Wells and his colleagues think they may know. For clues, they have looked to a discipline that is far removed from the sea. Soil contains lots of iron, but most of it stays locked up in minerals, as accessible to microorganisms as the gold in Fort Knox. Bacteria and fungi have learned to scavenge some of this iron by building a trap. They create molecules called siderophores that are able to lock up iron. And in many cases, only the organism that built the molecule in the first place has the key to unlock it, says Wells.
"It's basically chemical warfare by the bacteria in soils, trying to get the iron. They specifically target iron with these molecules. Siderophores don't complex other metals very well. The idea is that it (the molecule) is like a magic bullet. They release it, it binds iron, and then only they have the key to unlock it and get the iron out of it. "Now in reality it's warfare. In some cases other bacteria have figured out ways to get the iron from molecules that they didn't produce. So, they can pirate that iron. It's beginning to look like the same thing may be happening in the ocean," Wells explains. In July, by the time Wells and his colleagues arrived at their appointed location in the northwestern Pacific, the Japanese team had already injected iron into the water and were monitoring the growing phytoplankton patch, roughly six by eight kilometers in size.
"The patch changed quickly and constantly, breaking into two p atches and streaming out into a long, narrow strip. The major night-time task was to steam in crisscrossing transects to re-do the map of the patch because of this rapid change," says Wells.
The two vessels worked together in the patch for 12 days but operated independently most of the time. New security guidelines prohibit scientists from boarding or even sharing samples or equipment with a vessel from another country.
The American team went to work lowering equipment over the side to collect water samples. They analyzed water chemistry, nutrients, and microorganism diversity. Working to assist their Japanese colleagues on board both vessels, they made these measurements to characterize how the phytoplankton responded to the iron enrichment over a 32-day period. They also ran experiments on deck to learn how available the iron was in the patch, how diatoms were growing and coming together in multi-cellular aggregations.
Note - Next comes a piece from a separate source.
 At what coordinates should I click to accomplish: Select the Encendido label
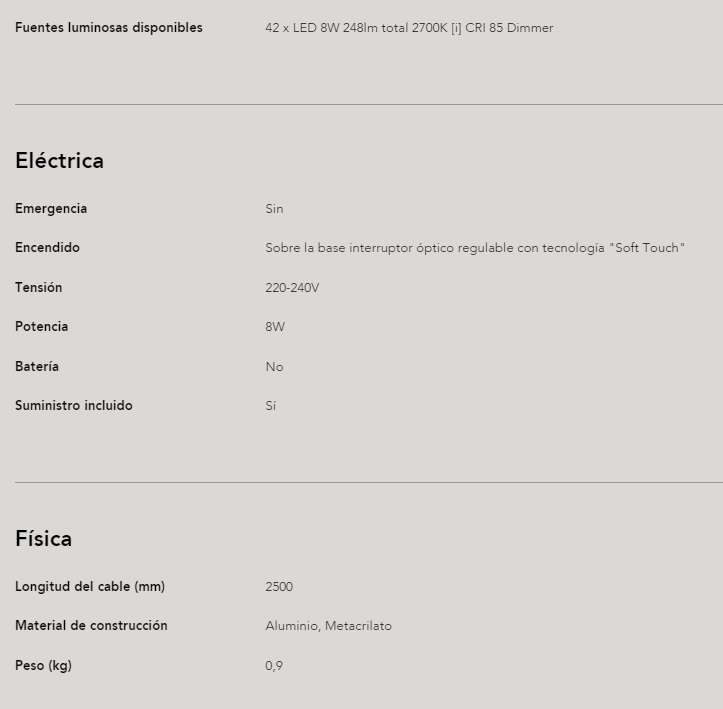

They studied the sinking rate, the slow process through which aggregations of diatoms sink into the deep sea, taking their carbon with them.
The Kilo Moana returned to Hawaii after spending 42 days at sea. Early results suggest that the struggle for iron may indeed follow something like what happens in the soil. Wells and his colleagues are evaluating the data they collected and conducting additional laboratory experiments.
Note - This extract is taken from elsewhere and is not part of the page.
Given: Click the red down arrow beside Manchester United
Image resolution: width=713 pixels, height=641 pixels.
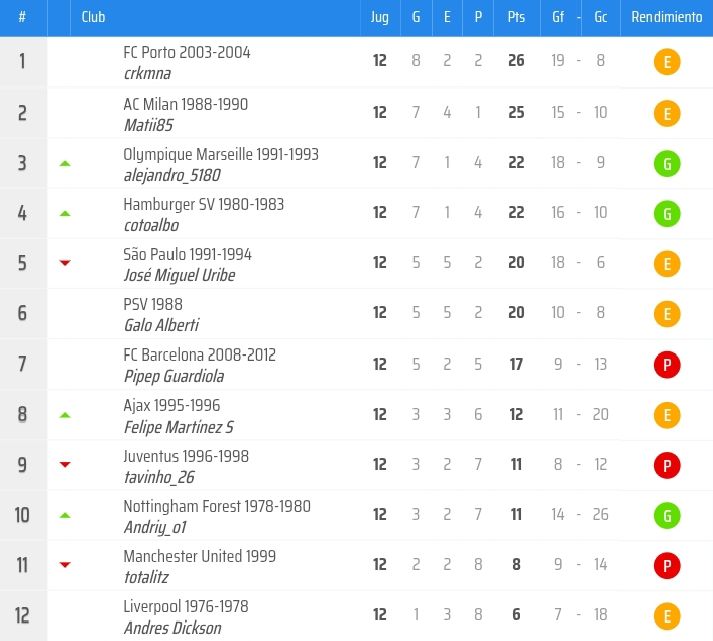Looking at the screenshot, I should click(x=65, y=565).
UMaine scientists are planning to return to the Pacific in 2007, but they have a different destination in mind. Work by Japanese and Canadian researchers has already shown that the consequences of iron additions may vary from the eastern to the western North Pacific. Even with additional iron, large phytoplankton cells in the east do not appear to grow as readily. Since prevailing winds tend to blow iron rich dust off the Asian continent into the Pacific, it may be that phytoplankton closer to the source of that dust may be primed to respond differently.
Wells and his colleagues will be stu dying the possibility that small variations in iron throughout the world's oceans may have important ecological consequences as well. Their results will contribute to the diverse oceanographic understanding needed to determine whether or not adding iron to ocean waters is a wise tool in any attempts to manage a changing climate.